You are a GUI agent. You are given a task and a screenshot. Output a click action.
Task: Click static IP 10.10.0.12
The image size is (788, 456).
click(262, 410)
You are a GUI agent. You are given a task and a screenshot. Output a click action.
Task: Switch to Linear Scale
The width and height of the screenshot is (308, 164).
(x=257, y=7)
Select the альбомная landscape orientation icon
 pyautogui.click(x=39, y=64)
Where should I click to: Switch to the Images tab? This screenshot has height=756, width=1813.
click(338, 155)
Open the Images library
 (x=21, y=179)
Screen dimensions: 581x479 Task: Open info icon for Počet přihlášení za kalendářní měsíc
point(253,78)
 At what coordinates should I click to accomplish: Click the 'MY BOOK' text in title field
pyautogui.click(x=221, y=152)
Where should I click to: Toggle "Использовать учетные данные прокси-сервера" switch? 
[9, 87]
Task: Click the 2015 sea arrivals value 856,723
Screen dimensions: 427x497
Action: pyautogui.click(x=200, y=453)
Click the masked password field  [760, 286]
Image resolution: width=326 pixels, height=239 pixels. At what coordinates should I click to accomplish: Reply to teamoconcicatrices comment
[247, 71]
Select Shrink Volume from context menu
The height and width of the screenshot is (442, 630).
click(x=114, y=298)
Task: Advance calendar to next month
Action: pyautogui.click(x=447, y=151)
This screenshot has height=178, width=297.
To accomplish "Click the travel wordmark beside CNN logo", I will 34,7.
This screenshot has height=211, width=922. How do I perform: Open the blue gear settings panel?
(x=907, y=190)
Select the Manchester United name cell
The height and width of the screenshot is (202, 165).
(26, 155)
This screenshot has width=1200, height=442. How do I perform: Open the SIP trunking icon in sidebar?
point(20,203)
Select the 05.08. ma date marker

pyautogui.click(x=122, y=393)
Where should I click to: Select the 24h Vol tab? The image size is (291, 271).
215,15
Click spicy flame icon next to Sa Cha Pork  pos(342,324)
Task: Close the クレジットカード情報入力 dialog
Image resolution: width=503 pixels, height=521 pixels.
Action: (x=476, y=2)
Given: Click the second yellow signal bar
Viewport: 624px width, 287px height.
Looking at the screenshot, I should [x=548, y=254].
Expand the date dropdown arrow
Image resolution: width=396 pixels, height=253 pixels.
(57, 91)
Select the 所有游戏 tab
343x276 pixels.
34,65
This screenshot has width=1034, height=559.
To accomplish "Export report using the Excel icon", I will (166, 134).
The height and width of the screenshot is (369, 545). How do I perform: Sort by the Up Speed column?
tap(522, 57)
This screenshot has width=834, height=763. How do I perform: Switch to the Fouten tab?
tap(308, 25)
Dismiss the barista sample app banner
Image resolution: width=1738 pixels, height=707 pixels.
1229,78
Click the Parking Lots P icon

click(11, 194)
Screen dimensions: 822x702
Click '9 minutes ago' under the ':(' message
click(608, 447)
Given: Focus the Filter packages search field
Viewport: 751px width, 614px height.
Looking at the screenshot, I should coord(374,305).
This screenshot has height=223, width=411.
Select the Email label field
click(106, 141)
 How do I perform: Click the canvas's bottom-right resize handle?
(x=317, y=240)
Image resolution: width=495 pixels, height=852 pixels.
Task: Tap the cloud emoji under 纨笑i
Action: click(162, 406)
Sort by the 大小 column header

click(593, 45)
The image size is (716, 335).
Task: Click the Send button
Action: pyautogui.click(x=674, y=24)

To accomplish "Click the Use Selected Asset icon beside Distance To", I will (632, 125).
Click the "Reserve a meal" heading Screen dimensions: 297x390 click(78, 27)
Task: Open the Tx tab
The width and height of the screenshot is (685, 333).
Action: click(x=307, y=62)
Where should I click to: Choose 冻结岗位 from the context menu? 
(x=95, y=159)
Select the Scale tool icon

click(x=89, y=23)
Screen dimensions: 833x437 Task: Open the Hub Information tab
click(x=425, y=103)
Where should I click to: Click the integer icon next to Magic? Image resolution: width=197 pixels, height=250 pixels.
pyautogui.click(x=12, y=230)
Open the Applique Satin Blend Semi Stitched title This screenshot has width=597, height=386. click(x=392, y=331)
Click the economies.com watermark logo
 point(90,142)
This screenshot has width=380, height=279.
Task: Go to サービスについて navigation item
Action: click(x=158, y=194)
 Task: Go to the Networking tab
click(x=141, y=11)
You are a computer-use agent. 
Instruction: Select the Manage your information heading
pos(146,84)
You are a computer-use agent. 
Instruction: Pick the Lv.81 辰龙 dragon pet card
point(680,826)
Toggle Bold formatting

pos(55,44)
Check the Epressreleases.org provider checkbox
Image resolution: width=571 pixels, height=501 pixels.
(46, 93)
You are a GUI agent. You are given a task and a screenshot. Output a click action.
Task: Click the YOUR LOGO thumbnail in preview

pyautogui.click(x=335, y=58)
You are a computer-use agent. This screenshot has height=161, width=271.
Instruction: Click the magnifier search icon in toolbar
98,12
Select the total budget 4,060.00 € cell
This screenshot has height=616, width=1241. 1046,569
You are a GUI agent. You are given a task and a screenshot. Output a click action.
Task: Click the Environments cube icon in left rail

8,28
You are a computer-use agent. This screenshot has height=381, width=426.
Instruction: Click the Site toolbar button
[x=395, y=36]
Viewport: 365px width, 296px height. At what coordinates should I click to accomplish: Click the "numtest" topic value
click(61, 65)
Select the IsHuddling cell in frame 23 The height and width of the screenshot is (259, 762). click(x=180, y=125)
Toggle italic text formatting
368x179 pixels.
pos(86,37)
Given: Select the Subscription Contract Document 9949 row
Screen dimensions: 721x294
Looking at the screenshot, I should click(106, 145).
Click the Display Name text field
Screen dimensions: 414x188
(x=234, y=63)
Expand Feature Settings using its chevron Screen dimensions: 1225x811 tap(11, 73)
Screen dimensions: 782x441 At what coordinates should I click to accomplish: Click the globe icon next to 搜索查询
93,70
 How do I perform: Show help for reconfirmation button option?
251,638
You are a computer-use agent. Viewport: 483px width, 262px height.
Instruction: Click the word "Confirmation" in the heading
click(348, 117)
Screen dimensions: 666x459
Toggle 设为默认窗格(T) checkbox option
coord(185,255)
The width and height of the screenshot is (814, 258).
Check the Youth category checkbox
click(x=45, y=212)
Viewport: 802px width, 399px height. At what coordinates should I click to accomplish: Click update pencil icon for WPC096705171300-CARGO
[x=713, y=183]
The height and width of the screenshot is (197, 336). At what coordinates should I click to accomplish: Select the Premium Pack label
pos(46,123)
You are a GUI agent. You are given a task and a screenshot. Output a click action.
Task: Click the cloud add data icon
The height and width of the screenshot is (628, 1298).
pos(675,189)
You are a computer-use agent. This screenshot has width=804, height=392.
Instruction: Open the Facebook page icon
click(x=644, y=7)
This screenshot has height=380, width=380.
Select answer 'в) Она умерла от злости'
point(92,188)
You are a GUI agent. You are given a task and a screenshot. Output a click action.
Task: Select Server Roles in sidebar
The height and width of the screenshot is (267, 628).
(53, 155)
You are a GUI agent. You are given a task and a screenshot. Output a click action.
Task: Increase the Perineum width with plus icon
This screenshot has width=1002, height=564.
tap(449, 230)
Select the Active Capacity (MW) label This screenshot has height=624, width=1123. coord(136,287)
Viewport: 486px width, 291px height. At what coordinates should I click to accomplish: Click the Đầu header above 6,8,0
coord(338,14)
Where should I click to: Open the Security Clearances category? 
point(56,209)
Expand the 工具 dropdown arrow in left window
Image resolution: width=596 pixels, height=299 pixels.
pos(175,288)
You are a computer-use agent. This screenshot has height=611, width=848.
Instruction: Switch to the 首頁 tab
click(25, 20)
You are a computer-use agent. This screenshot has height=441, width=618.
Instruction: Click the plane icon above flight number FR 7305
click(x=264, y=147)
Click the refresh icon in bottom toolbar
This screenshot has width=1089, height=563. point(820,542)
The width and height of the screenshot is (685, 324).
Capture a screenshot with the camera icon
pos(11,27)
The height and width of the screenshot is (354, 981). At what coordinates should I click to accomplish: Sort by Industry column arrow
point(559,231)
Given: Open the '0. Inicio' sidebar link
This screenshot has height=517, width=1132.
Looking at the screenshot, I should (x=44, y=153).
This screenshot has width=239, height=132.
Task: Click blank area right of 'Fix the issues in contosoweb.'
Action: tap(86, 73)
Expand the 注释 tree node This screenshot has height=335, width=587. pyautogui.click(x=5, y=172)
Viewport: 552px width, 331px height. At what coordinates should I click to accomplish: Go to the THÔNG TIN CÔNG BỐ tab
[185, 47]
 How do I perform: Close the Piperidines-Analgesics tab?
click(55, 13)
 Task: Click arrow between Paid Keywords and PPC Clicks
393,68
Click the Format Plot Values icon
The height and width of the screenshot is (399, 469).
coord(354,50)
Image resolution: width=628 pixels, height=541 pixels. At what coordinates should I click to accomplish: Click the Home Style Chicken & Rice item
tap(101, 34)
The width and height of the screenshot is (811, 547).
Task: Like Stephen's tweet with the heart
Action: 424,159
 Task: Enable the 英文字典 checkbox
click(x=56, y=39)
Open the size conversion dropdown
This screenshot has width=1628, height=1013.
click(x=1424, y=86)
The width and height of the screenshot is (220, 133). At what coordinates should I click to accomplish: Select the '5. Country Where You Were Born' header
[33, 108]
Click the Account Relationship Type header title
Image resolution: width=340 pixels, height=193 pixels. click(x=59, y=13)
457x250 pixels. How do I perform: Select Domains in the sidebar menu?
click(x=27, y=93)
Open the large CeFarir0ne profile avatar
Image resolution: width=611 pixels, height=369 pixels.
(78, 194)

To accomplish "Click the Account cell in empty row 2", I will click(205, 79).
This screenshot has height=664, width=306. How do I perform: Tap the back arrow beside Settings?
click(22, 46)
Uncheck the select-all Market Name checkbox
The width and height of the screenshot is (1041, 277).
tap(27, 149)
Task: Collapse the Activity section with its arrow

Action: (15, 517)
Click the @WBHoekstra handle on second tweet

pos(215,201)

= = = = =

**What to work on**: In your answer, include only the lines above starting at the line that holds "Where should I click to: Choose" and ending at the line that holds "Open the Applique", copied exactly.

**Response to this exercise**:
Where should I click to: Choose 冻结岗位 from the context menu? 
(x=95, y=159)
Select the Scale tool icon

click(x=89, y=23)
Screen dimensions: 833x437 Task: Open the Hub Information tab
click(x=425, y=103)
Where should I click to: Click the integer icon next to Magic? Image resolution: width=197 pixels, height=250 pixels.
pyautogui.click(x=12, y=230)
Open the Applique Satin Blend Semi Stitched title This screenshot has width=597, height=386. click(x=392, y=331)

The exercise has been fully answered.